It’s funny how during the week of the Fourth of July, three news stories broke out that question freedom of speech, expression and religion.
Chris Rock, who was hailed the funniest man alive…by white America, no less, sent out a Fourth of July Tweet wishing Happy Independence Day to white people.
"Happy white peoples independence day the slaves weren't free but I'm sure they enjoyed fireworks."
What is a comedian to do? I can see Chris bored out of his mind at a cook out; not even an old school barbecue with ribs, potato salad, and baked beans with the Gap Band music blasting in the background. Chris was probably at a new-school cook out under a tent with grilled chicken breast, vegetables, and fruit salad. He looks around at the crowd and decides to crack himself up along with his Twitter followers. Next thing he knows, the media is up in arms about his comment. He’s only the funniest man alive when he’s not reminding Black and White America of our history. Just because you’re eating watermelon balls in an interracial group doesn’t mean you can really say what you think.
Olympic star Michael Johnson thought he’d do more than just give credit to his trainer, his old P.E. teacher and his parents for his success has an athelete. He took it back to slavery. Here’s the theory from one of the greatest Olympic sprinters of all time:
"All my life I believed I became an athlete through my own determination, but it's impossible to think that being descended from slaves hasn't left an imprint through the generations. Difficult as it was to hear, slavery has benefited descendants like me. I believe there is a superior athletic gene in us. Over the last few years, athletes of Afro-Caribbean and Afro-American descent have dominated athletics finals. It's a fact that hasn't been discussed openly before. It's a taboo subject in the States, but it is what it is. Why shouldn't we discuss it?"
According to the response from a lot of Americans, it’s okay to discuss it, just not publicly. Whether you’re Michael Johnson or the late Jimmy the Greek who got fired from his job as a sports announcer for pretty much saying the same thing, you can only say it at home. I wonder what will be remembered as the worst offense: Michael Johnson’s comments about slaves being better athletes or Carl Lewis’s horrible rendition of the “Star Spangled Banner.” (Google it, it’s hilarious.) By the way, who do you think would win between a fair foot race between a slave and slave master? Did I actually use the word "fair" and "slave master" in the same sentence?
And finally, from my home state of Alabama, this story:
A three-day whites-only religious conference — which will conclude with a flaming cross — is being held in Lamar County, Alabama. The invitation to the annual pastors’ conference made it clear that it was an all-white affair. And here’s a quote from the Christian Identity Ministries: "Yes, we believe that the Europeans and their descendants are the chosen people of God."
That’s what they believe. Are we mad because they believe it or mad because they’re bold enough to admit that that’s what they believe?

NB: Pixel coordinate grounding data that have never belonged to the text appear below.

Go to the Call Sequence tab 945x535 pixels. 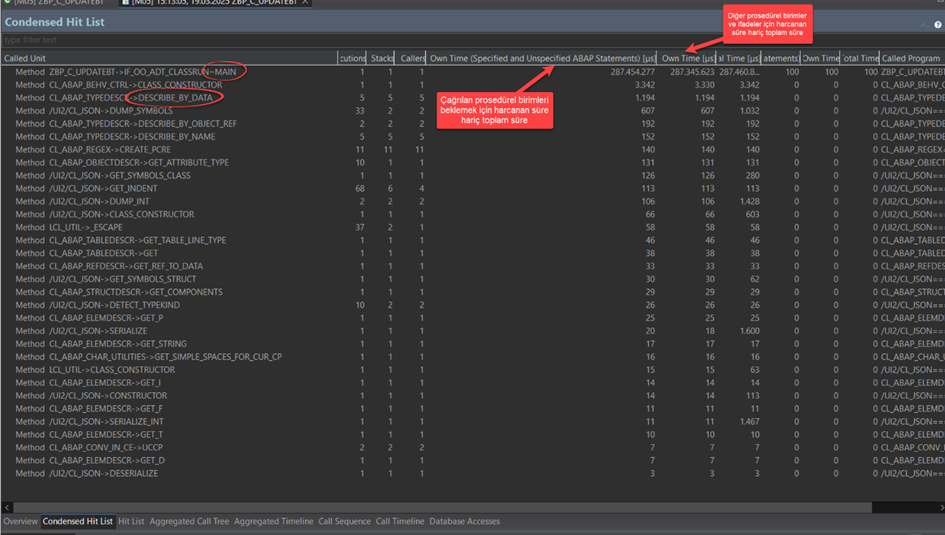(344, 521)
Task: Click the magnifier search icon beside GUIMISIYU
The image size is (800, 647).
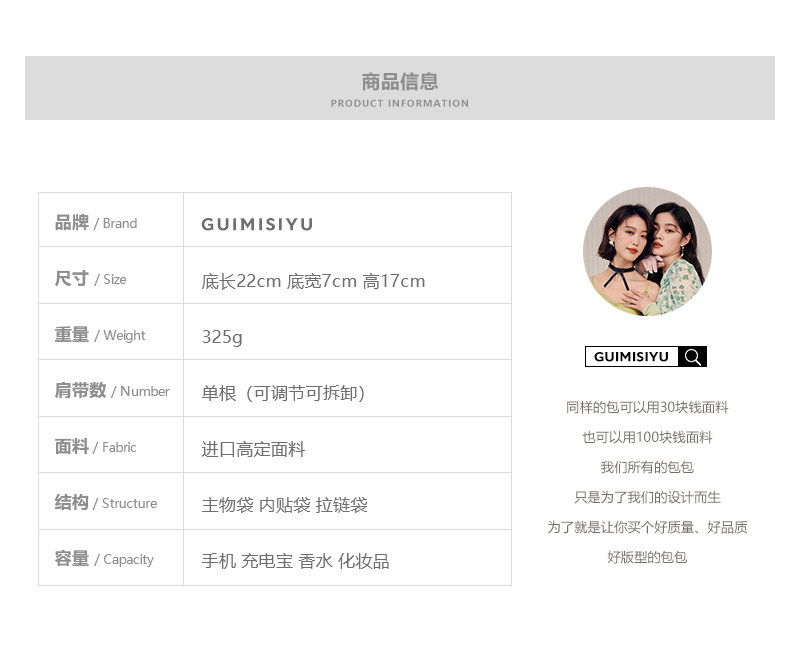Action: (x=692, y=357)

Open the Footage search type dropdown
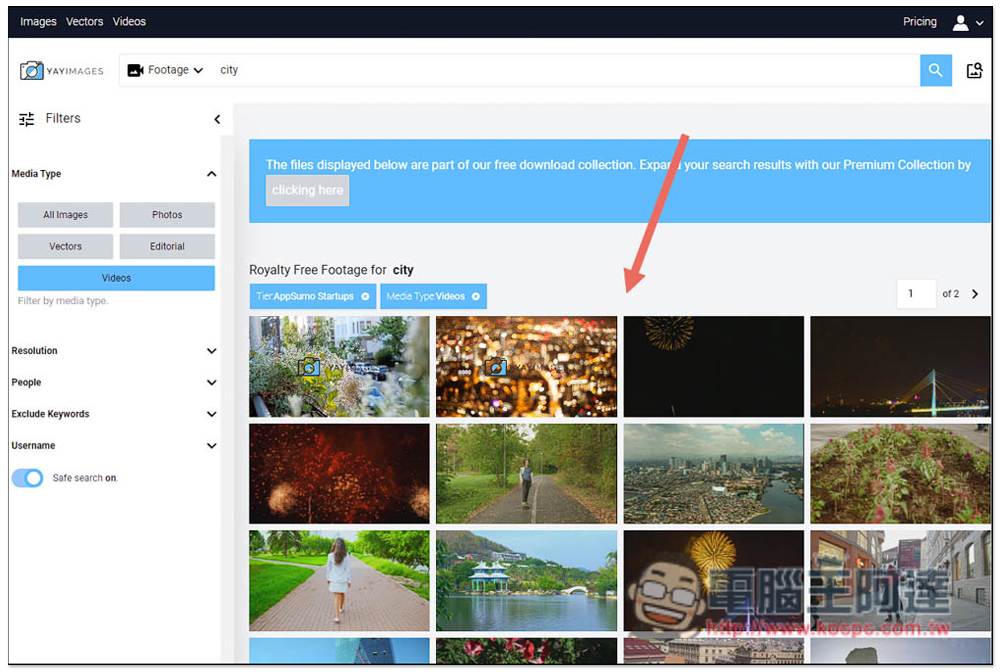coord(165,70)
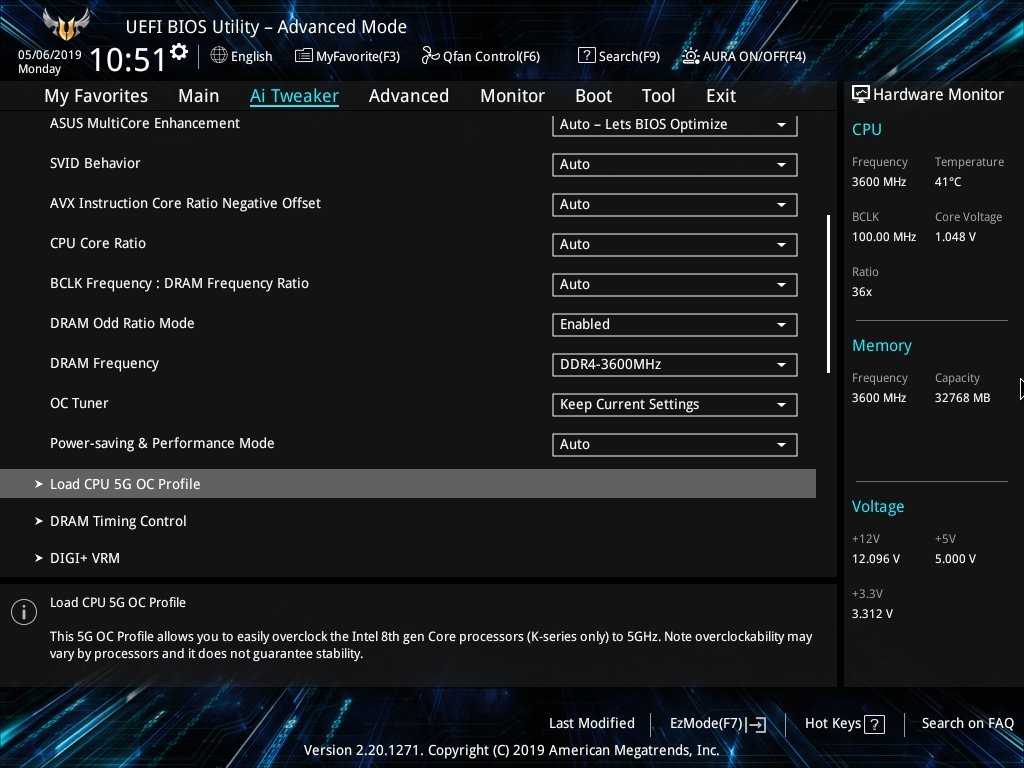Switch to the Boot tab

[x=593, y=96]
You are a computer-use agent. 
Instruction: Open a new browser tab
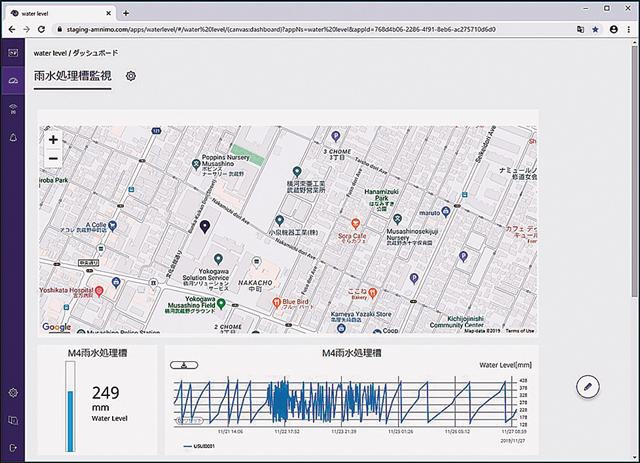pos(126,13)
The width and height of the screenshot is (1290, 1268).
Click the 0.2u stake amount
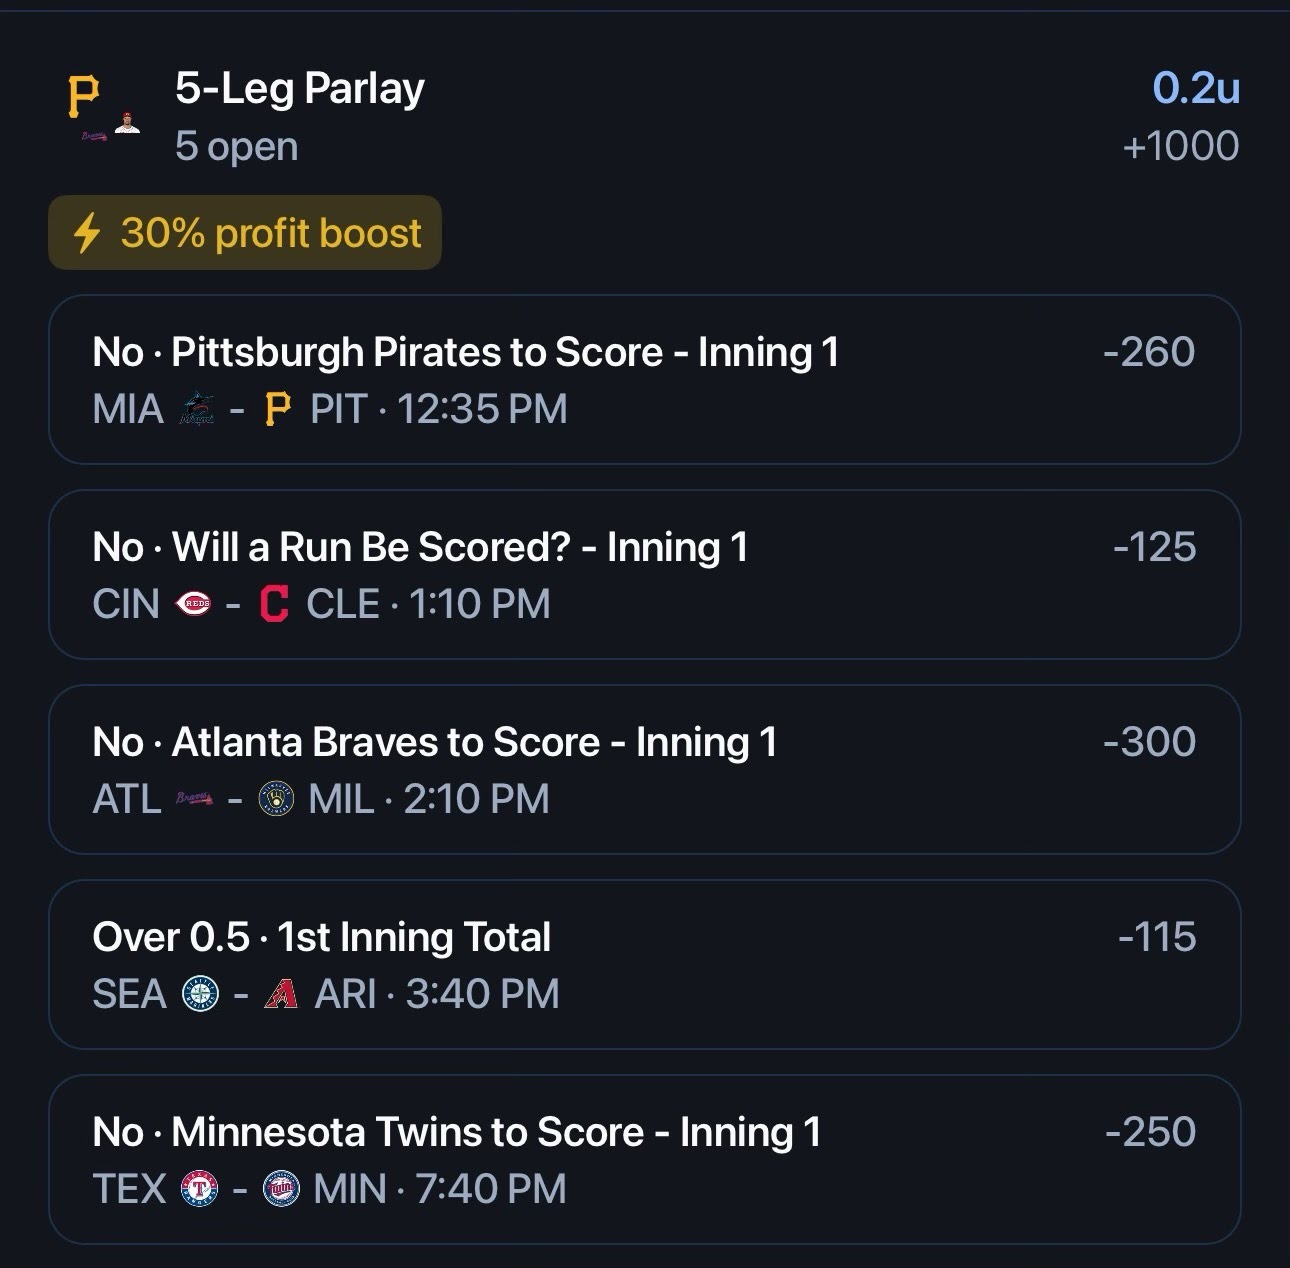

I don’t have an answer. I just know that as long as we deny having an ugly past, we can’t move past it. If Chris Rock and Michael Johnson can’t openly acknowledge that slavery existed and the reality of what impact it’s had on us mentally and physically, why can’t white people make the same comments? They can. But just like Chris Rock and Michael Johnson, they have to take the heat when they do. I personally think that it goes beyond having the right. Sometimes it goes to common sense. Yes, Jay-z’s cd is called "'N****s in Paris." And yes, it appears to be a double standard when rappers use and comedians use the "N" word, but a white person is liable to get villifed or worse if he or she does the same. When Jay-Z’s fan and friend actress Gwyneth Paltrow tweeted that “N” words in Paris for real,” she abslolutely had the right to say it, and you had the right not to like it. Speech may be free, but apparently, we all have to pay a cost if it rubs someone the wrong the way.
This is a debate that we’ll be having for generations to come and I’m not sure if we’ll ever have a solution to whether certain topics and truths should be taboo. But for now, I’d rather we spend our energy getting people fired up about the November election. If you know someone who isn’t registered to vote, tell them to call 1-866-My-Vote-1. It’s okay to get mad if it gets you motivated. Let’s go!